孤島パズル
『孤島パズル』(ことうパズル)は有栖川有栖が1989年に発表した推理小説。「学生アリスシリーズ」の長編2作目である。
解説
[編集]本作から有馬麻里亜(マリア)が「学生アリスシリーズ」のレギュラーメンバーに加わる。同シリーズではクローズド・サークル物の事件が定番であり、本作では嵐で陸と断絶した孤島が舞台となる。また、同シリーズはエラリー・クイーンの影響を受け、全長編作品にクイーンの「国名シリーズ」に倣(なら)って「読者への挑戦」が挿入されており、本作では第5章と第6章の間に挿入されている。
「このミステリーがすごい!」1989年16位、「東西ミステリーベスト100」2012年版の国内編95位[1]。
あらすじ
[編集]英都大学推理小説研究会[2]の新入部員[3]・有馬麻里亜(マリア)の伯父・竜一の別荘「望楼荘」がある南の島・嘉敷島[4]のどこかに、マリアの祖父・鉄之助が遺した時価5億円相当のダイヤモンドが眠っており、その隠し場所を示す手がかりは、宝の地図と鉄之助の遺言状に記された「進化するパズルを解いたものがダイヤモンドの相続人となる」という言葉だけだという。マリアから別荘に誘われた江神二郎と有栖川有栖(アリス)は、宝捜しを兼ねて1週間のバカンスを楽しみに島を訪れる。
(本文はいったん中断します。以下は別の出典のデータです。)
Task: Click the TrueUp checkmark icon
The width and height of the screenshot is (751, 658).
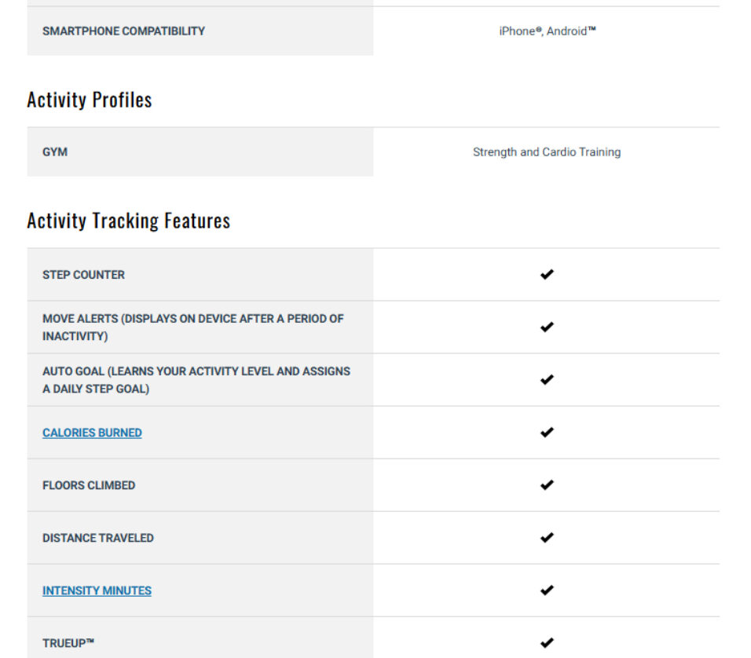Action: click(547, 642)
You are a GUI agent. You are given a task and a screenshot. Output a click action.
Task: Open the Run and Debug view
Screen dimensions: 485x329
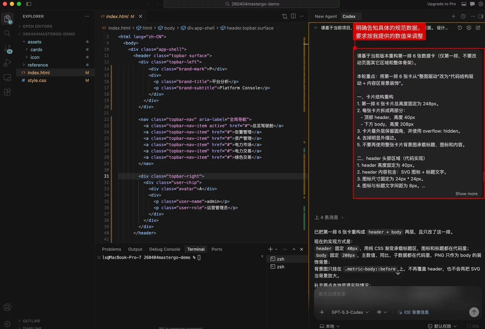coord(7,63)
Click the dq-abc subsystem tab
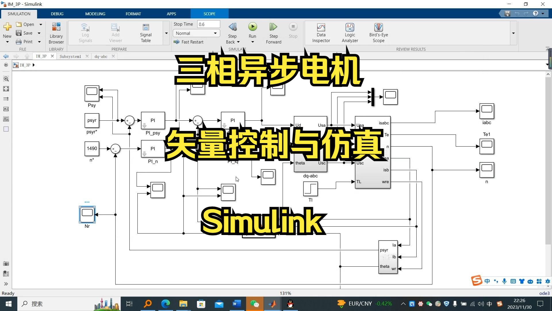Image resolution: width=552 pixels, height=311 pixels. [x=100, y=56]
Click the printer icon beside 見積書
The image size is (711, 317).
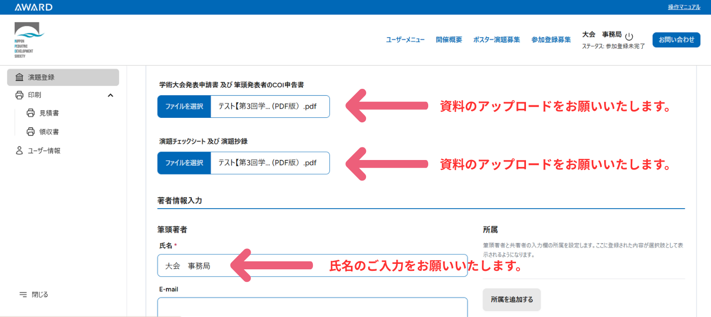[31, 113]
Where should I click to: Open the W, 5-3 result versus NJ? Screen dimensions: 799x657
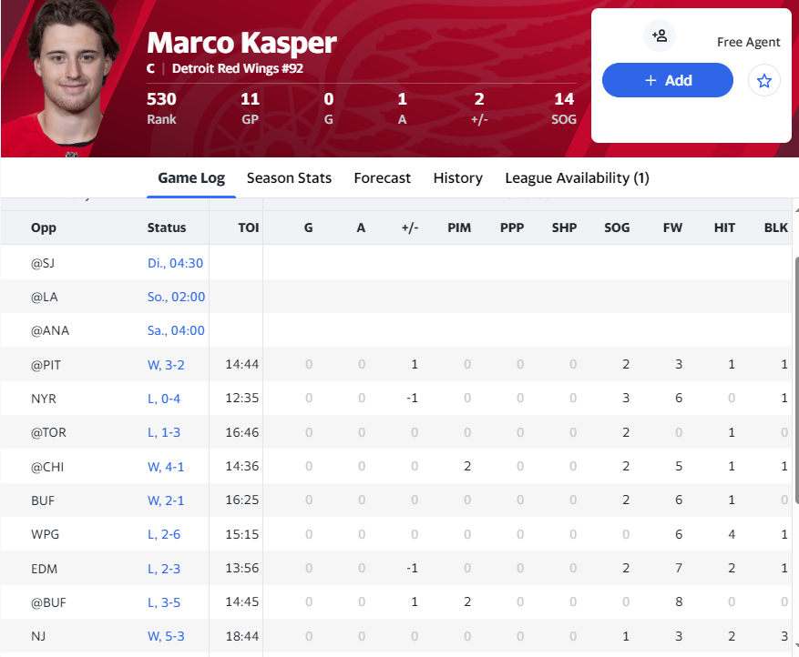pos(166,638)
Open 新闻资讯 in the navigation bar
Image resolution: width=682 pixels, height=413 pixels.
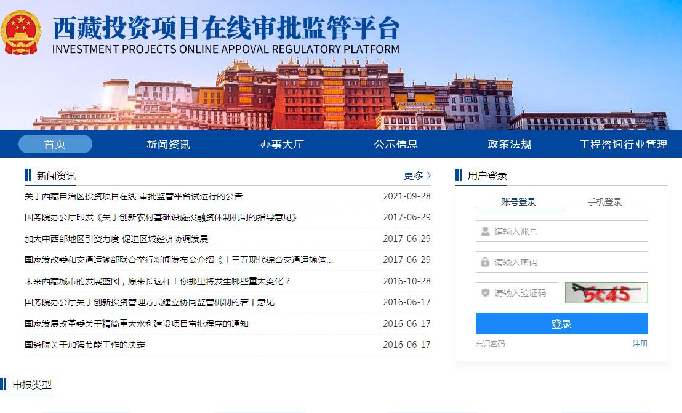[168, 144]
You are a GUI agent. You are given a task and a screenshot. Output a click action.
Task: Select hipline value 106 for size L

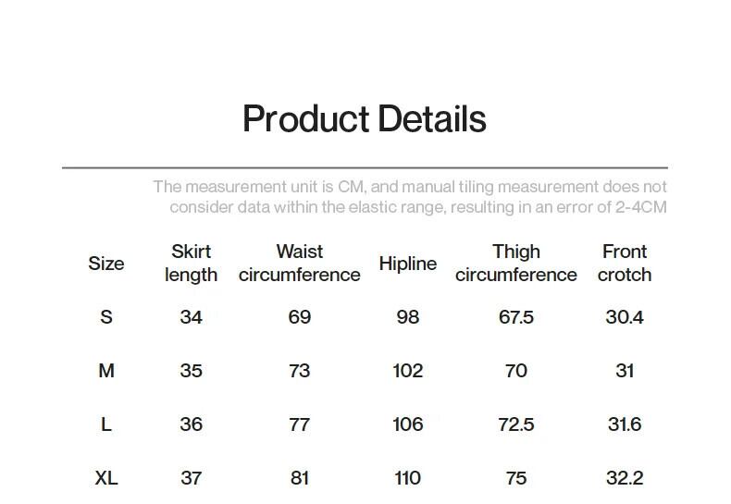point(407,424)
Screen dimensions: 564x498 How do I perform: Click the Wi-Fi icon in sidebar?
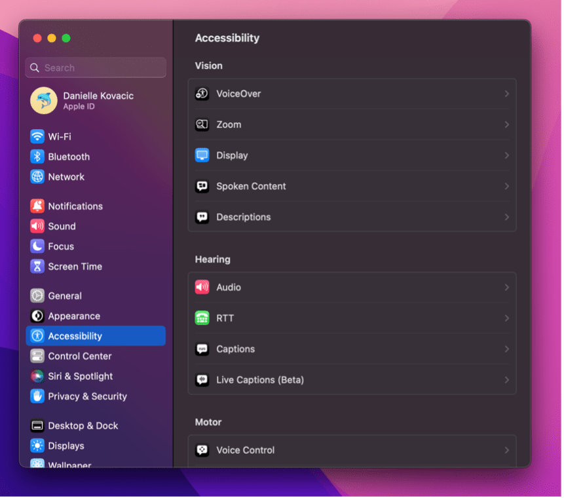click(37, 136)
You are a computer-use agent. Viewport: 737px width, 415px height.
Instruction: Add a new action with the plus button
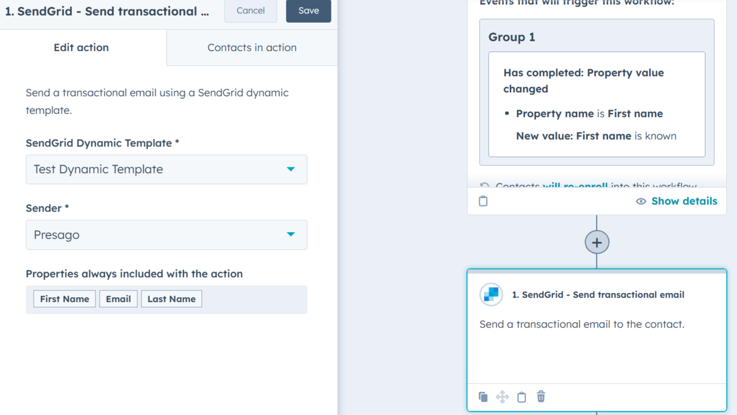point(596,242)
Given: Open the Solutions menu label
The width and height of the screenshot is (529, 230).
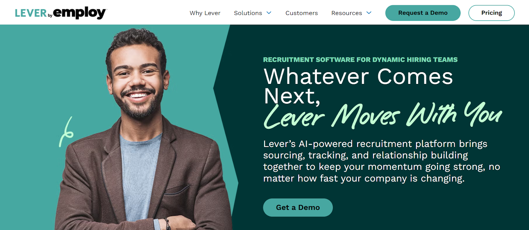Looking at the screenshot, I should [248, 13].
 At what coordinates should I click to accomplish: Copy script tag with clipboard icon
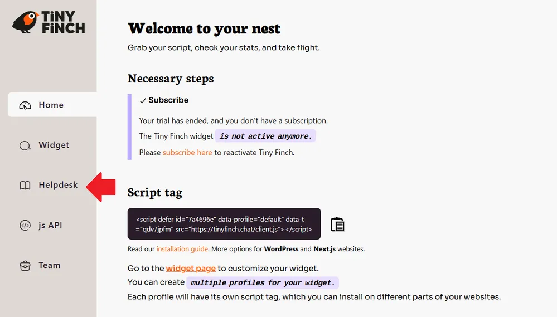coord(337,224)
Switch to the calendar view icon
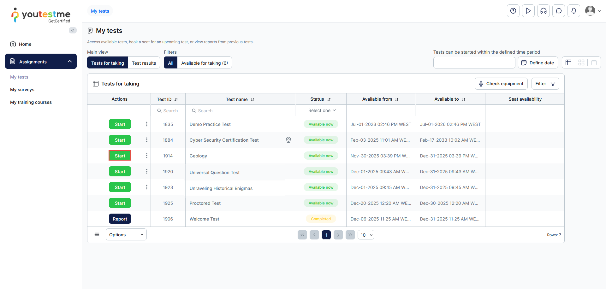606x289 pixels. pyautogui.click(x=594, y=62)
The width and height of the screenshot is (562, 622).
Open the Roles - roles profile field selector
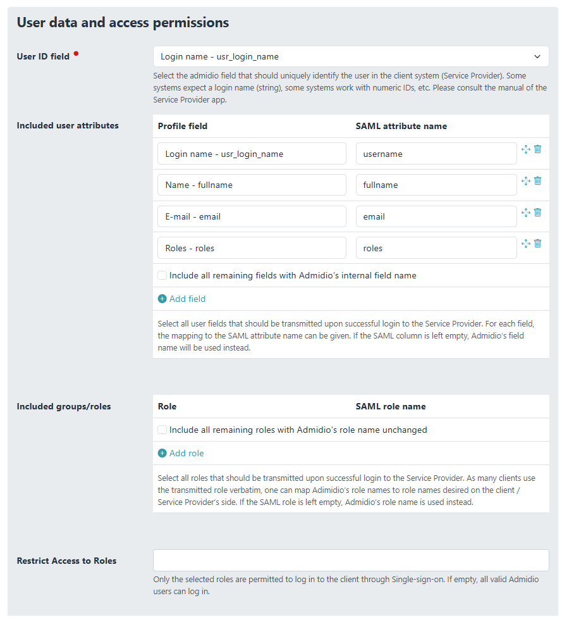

南の島での夏休みをマリアの親類縁者たちとともに楽しく過ごす3人だったが、2日目、折り悪しく接近してきた台風のため全員が別荘で待機していた夜、竜一の義兄・牧原完吾と、完吾の娘・須磨子がライフルで撃たれて殺されてしまった。ライフルは室内に見つからず、ドアには掛け金が掛かり窓は施錠された状態の密室であった。しかも無線機が壊され、連絡船もあと3日間は来ない絶海の孤島という閉鎖状況の中、4日目、望楼荘がある満ち潮岬と湾を挟んで向かいの引き潮岬にある「魚楽荘」で、画家の平川がライフルで撃たれて殺されているのが発見される。アリスたち一行は、この連続殺人の謎に挑む。
登場人物
[編集]- 有馬麻里亜(マリア) - 英都大学法学部2回生
- 有馬鉄之助 - マリアの祖父
- 有馬竜一 - マリアの伯父
- 有馬英人 - 竜一の長男
- 有馬礼子 - 竜一の養女
- 有馬和人 - 竜一の二男
- 牧原完吾 - 竜一の義兄
- 牧原須磨子 - 完吾の娘
- 牧原純二 - 須磨子の夫
- 犬飼敏之 - 竜一の異母弟
- 犬飼里美 - 敏之の妻
- 園部祐作 - 医師
- 平川至- 画家
- 江神二郎 - 英都大学文学部4回生
- 有栖川有栖(アリス) - 英都大学法学部2回生
書誌情報
[編集]漫画
[編集]鈴木有布子の作画で漫画化された。単行本第1巻には「ハードロック・ラバーズ・オンリー」、第2巻には「瑠璃荘事件」、第3巻には「壁抜け男の謎」が併録されている。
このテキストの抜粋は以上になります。